Down to the last line, print the entries below exactly, and keep every picture out of the copy.

══ Records provided ══

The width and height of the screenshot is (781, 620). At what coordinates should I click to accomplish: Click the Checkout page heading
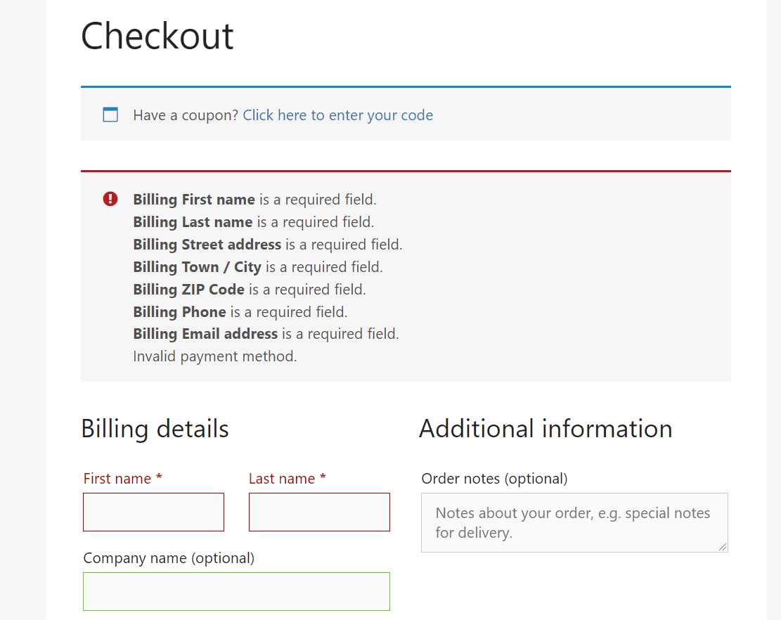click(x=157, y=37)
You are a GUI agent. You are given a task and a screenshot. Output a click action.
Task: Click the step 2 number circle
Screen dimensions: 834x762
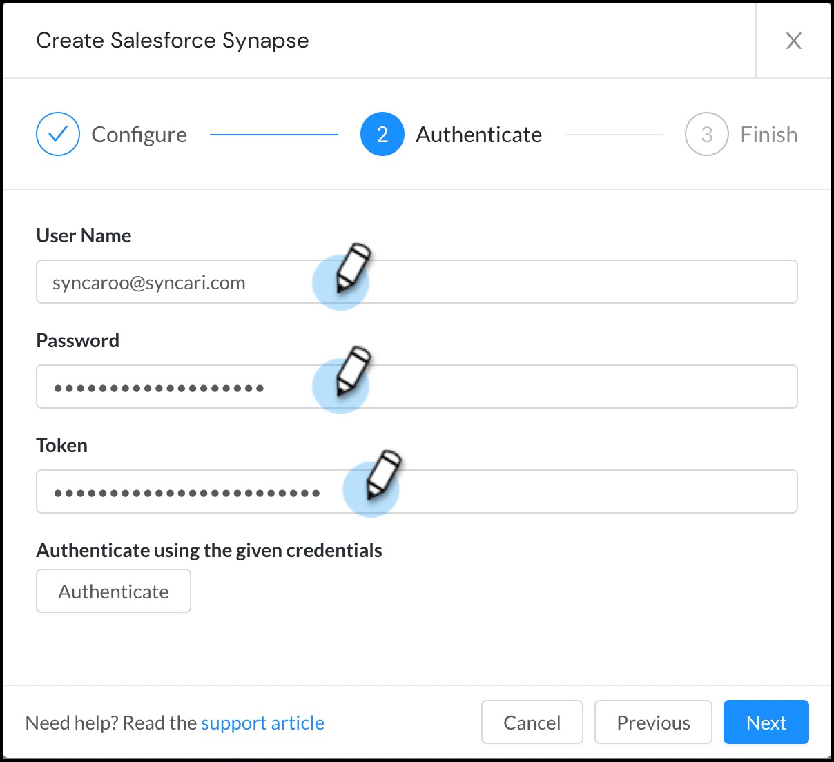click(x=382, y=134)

═══

**Solution:**
The width and height of the screenshot is (781, 620). At what coordinates should I click to accomplish: Click the Checkout page heading
click(x=157, y=37)
You are a GUI agent. You are given a task and a screenshot. Output a click action.
Task: Click the step 2 number circle
Screen dimensions: 834x762
click(x=382, y=134)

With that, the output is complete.